May 18, 2024

I’m A Cancer Carer And This Is Everything I’ve Learnt

But ultimately nothing mattered anymore except getting my mum well again and I promised I’d do that with every fibre of my being.

There’s no handbook for when cancer strikes — either for the patient or for the people who care for them. Nor will knowing your legal rights – and crucially, where to get help – stop you feeling like you’re sleepwalking through every day. But it will mean that you’ll have the right sort of support to prop you up when you need it most.

Full disclosure, my mum has survived three bouts of metastatic melanoma (two stage four) since 2018. As an only child, this is everything I learnt about being a cancer carer during each of those episodes.

Recognise that you’re a carer

First, it’s important to recognise that you’re not just helping out. Anyone who gives emotional support; helps with everyday tasks; drives patients to appointments; talks to health and social care professionals on their behalf and helps with personal care is considered a carer. While no one likes a label, recognising that you are a carer can be an important first step towards getting the right support.
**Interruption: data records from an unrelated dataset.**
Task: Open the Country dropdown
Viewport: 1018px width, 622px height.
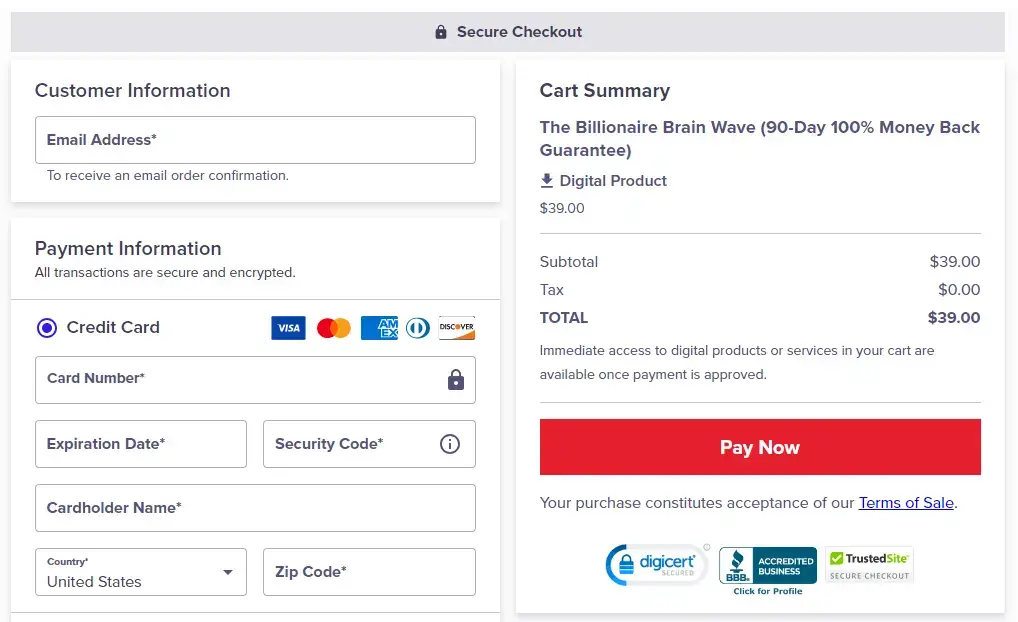Action: point(140,572)
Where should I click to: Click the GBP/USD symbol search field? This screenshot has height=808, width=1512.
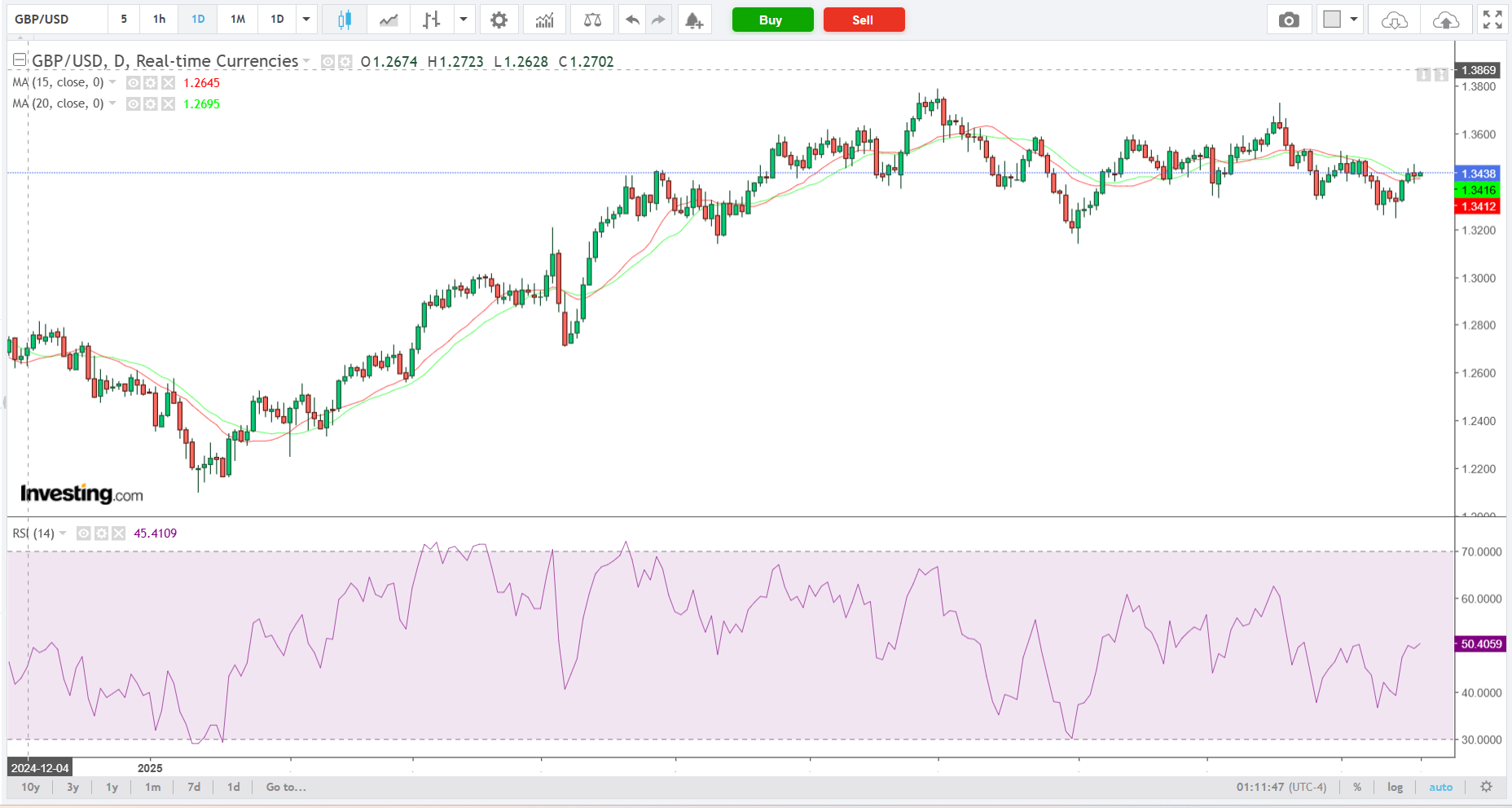(57, 20)
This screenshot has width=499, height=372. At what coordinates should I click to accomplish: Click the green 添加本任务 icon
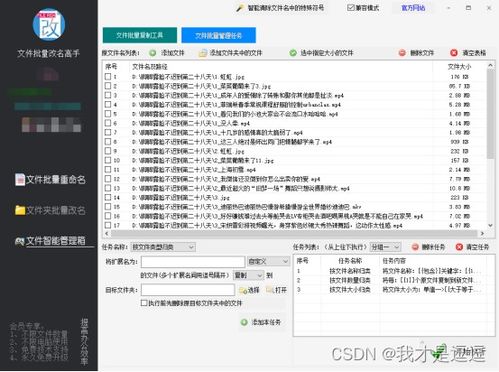point(244,322)
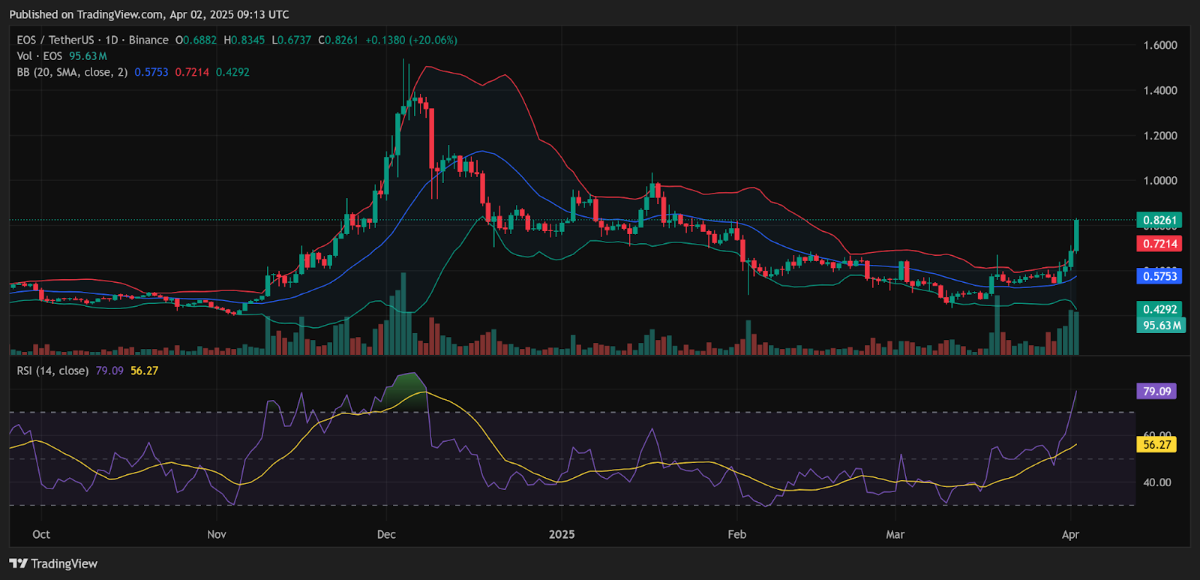Click the green 0.4292 lower band tag
Image resolution: width=1200 pixels, height=580 pixels.
coord(1160,310)
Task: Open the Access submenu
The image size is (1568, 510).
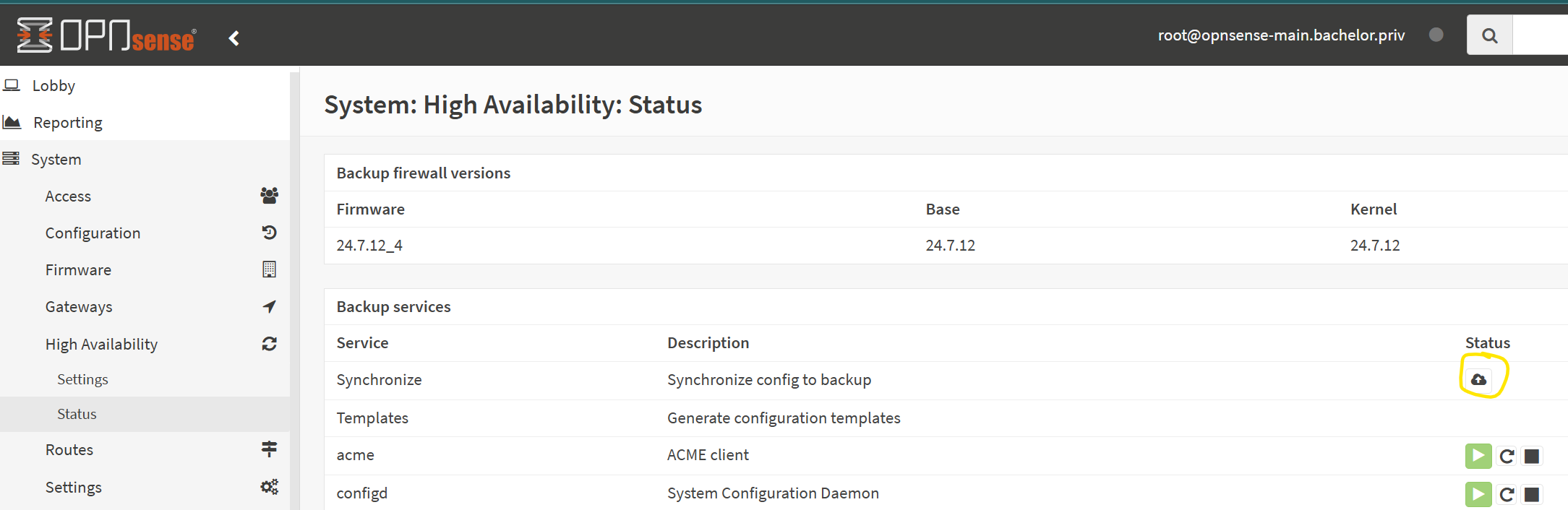Action: pyautogui.click(x=68, y=196)
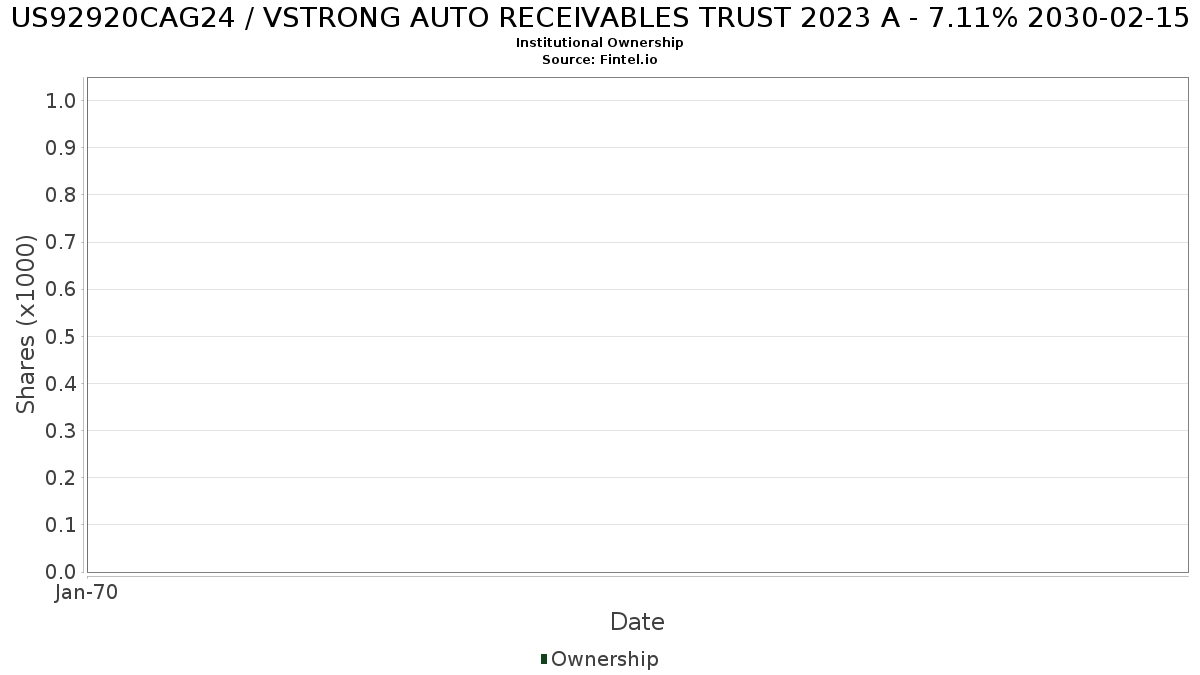1200x675 pixels.
Task: Click the 0.9 y-axis tick label
Action: pyautogui.click(x=61, y=147)
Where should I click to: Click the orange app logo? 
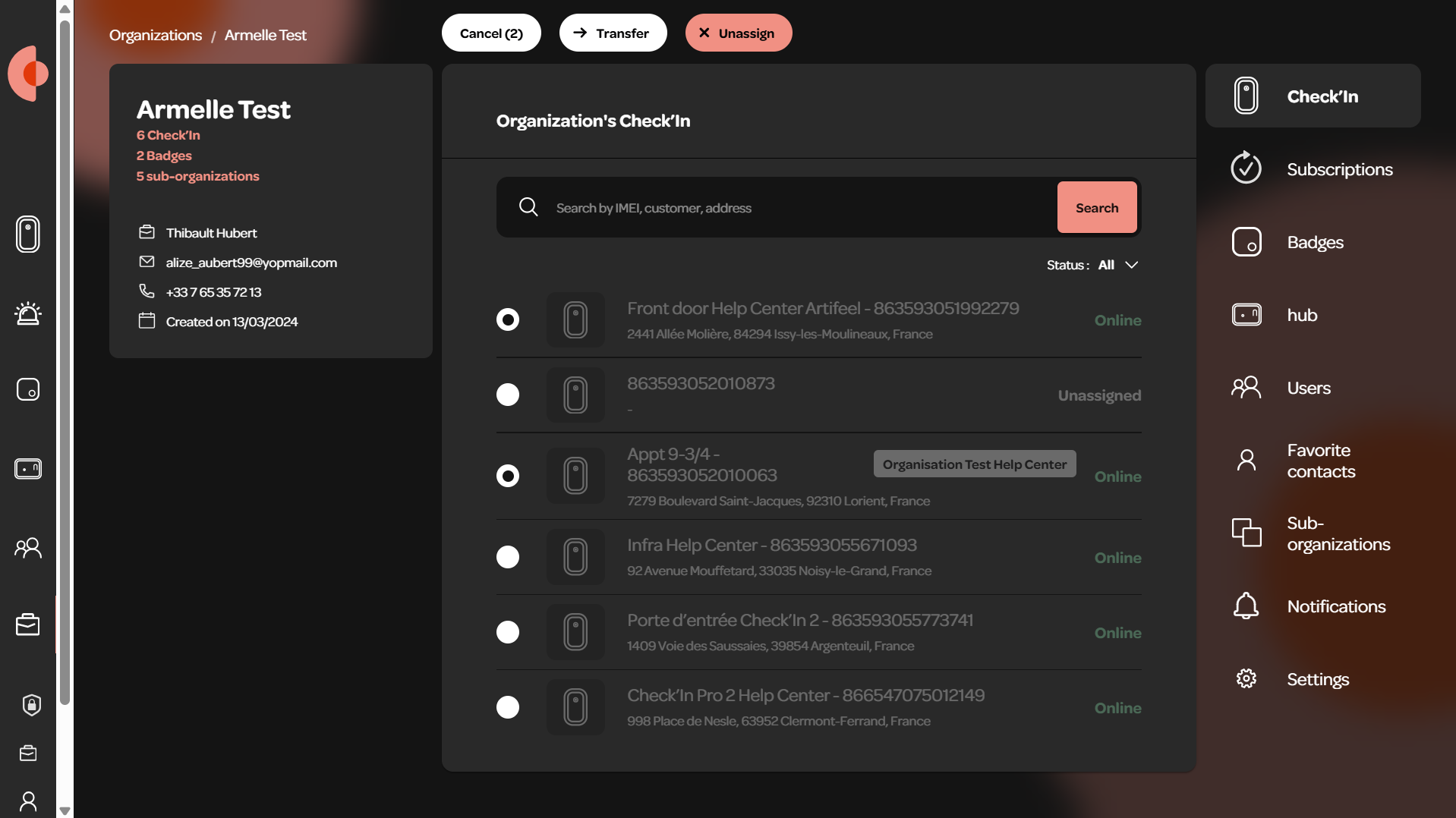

Know the details of the patient’s GP and hospital team

The Macmillan Cancer Support team that I spoke to for this article were quick to point out that it’s important to know the MDT (multi-disciplinary team) who are dealing with various parts of your loved one’s care. This includes their oncologist but also the nutritionist who may recommend nutritional milkshakes be prescribed if eating is proving difficult. The person you are caring for may also have a designated Clinical Nurse Specialist who will help to guide them through the actual treatment.

Get an occupational therapist assessment

I can’t stress enough how getting kitted out with the right equipment will make things easier for the person you are caring for – and for you, as it takes away some of the heavy lifting (literally) and physical strain. Equipment for the home can include a wheelchair, walking frame, pressure relieving mattress, adjustable bed rest, commode or bath chair.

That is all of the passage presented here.